Python regex on wikitext template

147 views Asked by At

I'm trying to remove line breaks with Python from wikitext templates of the form:

{{cite web
|title=Testing
|url=Testing
|editor=Testing
}}

The following should be obtained with re.sub:

{{cite web|title=Testing|url=Testing|editor=Testing}}

I've been trying with Python regex for hours, yet haven't succeeded at it. For example I've tried:

while(re.search(r'\{cite web(.*?)([\r\n]+)(.*?)\}\}')):
     textmodif=re.sub(r'\{cite web(.*?)([\r\n]+)(.*?)\}\}', r'{cite web\1\3}}', textmodif,re.DOTALL)

But it doesn't work as expected (even without the while loop, it's not working for the first line break).

I found this similar question but it didnt help: Regex for MediaWiki wikitext templates . I'm quite new at Python so please don't be too hard on me :-)

Thank you in advance.

1

There are 1 answers

0
Martijn Pieters On BEST ANSWER

You need to switch on newline matching for .; it does not match a newline otherwise:

re.search(r'\{cite web(.*?)([\r\n]+)(.*?)\}\}', inputtext, flags=re.DOTALL)

You have multiple newlines spread throughout the text you want to match, so matching just one set of consecutive newlines is not enough.

From the re.DOTALL documentation:

Make the '.' special character match any character at all, including a newline; without this flag, '.' will match anything except a newline.

You could use one re.sub() call to remove all newlines within the cite stanza in one go, without a loop:

re.sub(r'\{cite web.*?[\r\n]+.*?\}\}', lambda m: re.sub('\s*[\r\n]\s*', '', m.group(0)), inputtext, flags=re.DOTALL)

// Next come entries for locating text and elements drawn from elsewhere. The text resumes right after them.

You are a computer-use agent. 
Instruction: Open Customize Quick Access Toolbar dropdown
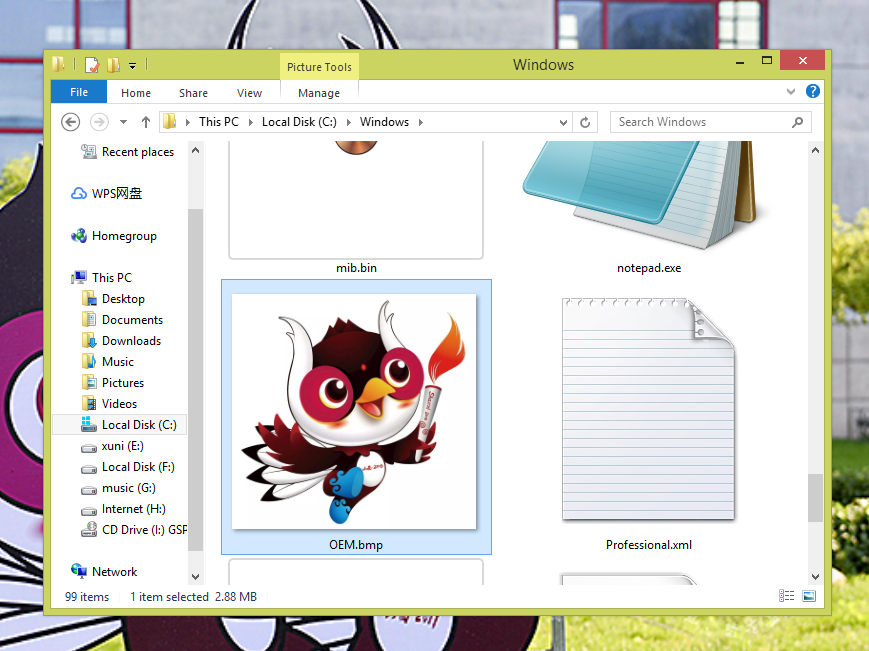tap(131, 64)
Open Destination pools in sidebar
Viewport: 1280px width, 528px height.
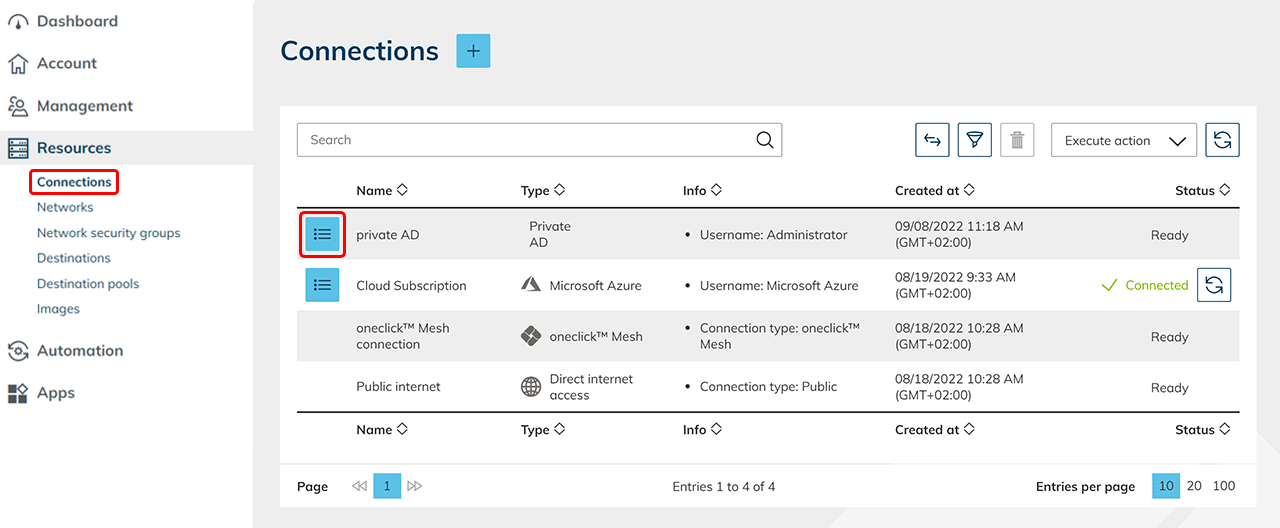[88, 284]
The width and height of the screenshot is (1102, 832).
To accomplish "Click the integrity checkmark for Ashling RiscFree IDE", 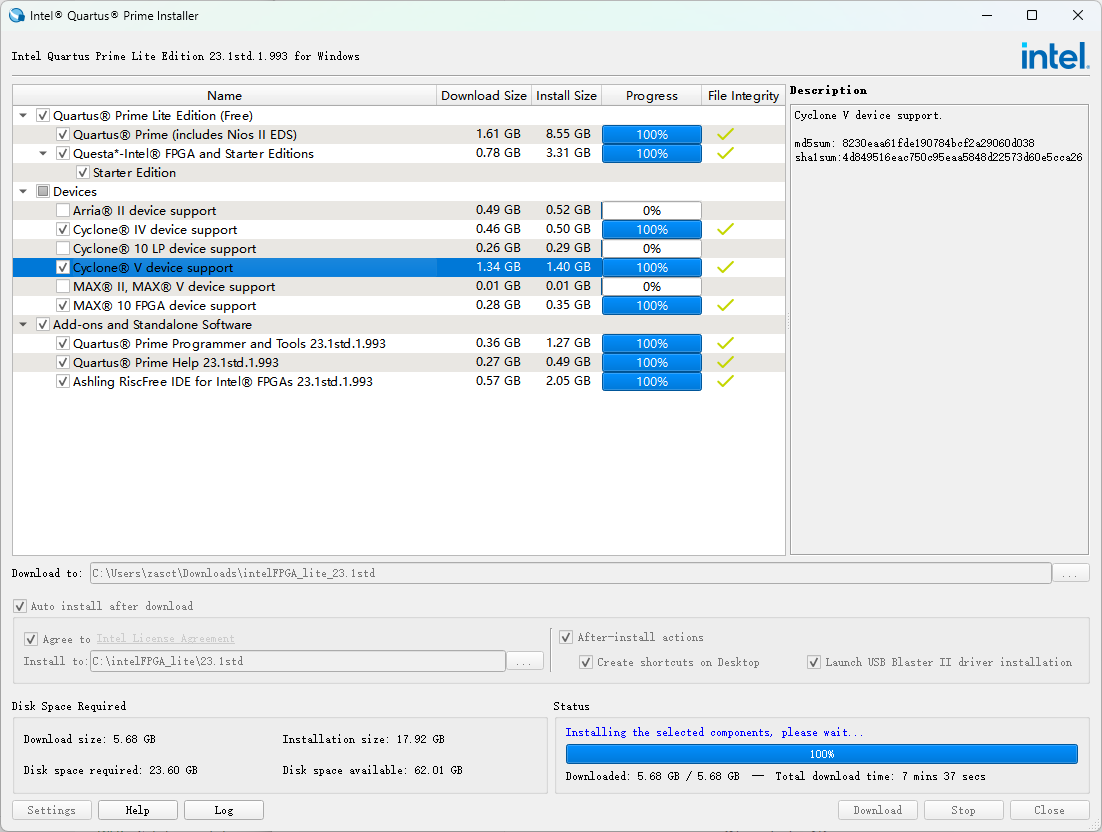I will click(x=725, y=381).
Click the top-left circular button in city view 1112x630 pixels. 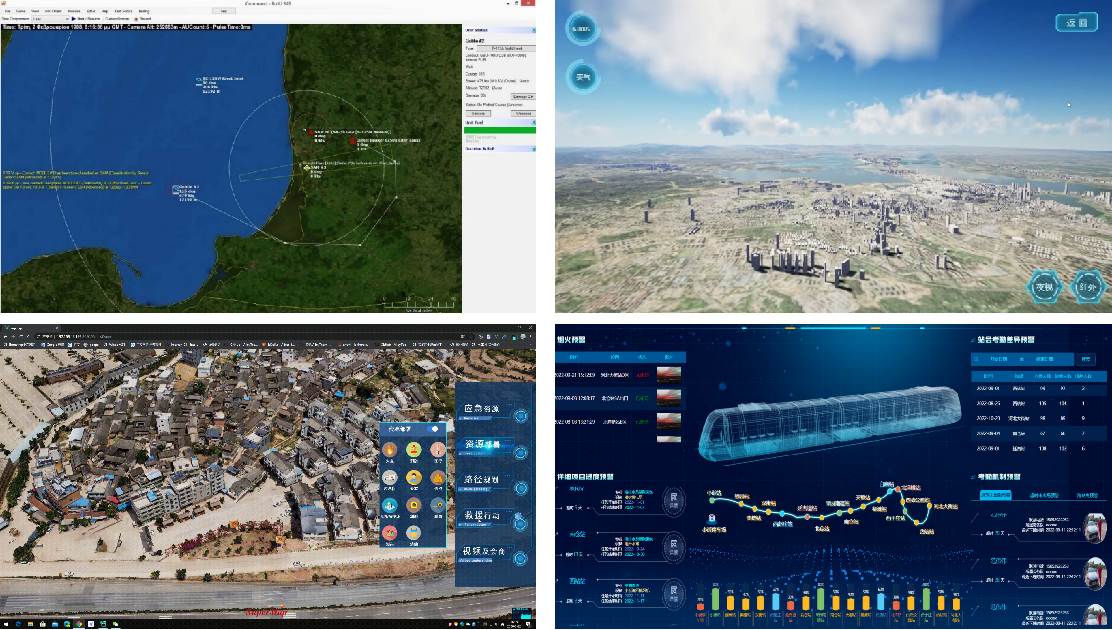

This uses a nested regular expression to remove all whitespace with at least one newline in it from the matched text.

Demo:

>>> import re
>>> inputtext = '''\
... {{cite web
... |title=Testing
... |url=Testing
... |editor=Testing
... }}
... '''
>>> re.search(r'\{cite web(.*?)([\r\n]+)(.*?)\}\}', inputtext, flags=re.DOTALL)
<_sre.SRE_Match object at 0x10f335458>
>>> re.sub(r'\{cite web.*?[\r\n]+.*?\}\}', lambda m: re.sub('\s*[\r\n]\s*', '', m.group(0)), inputtext, flags=re.DOTALL)
'{{cite web|title=Testing|url=Testing|editor=Testing}}\n'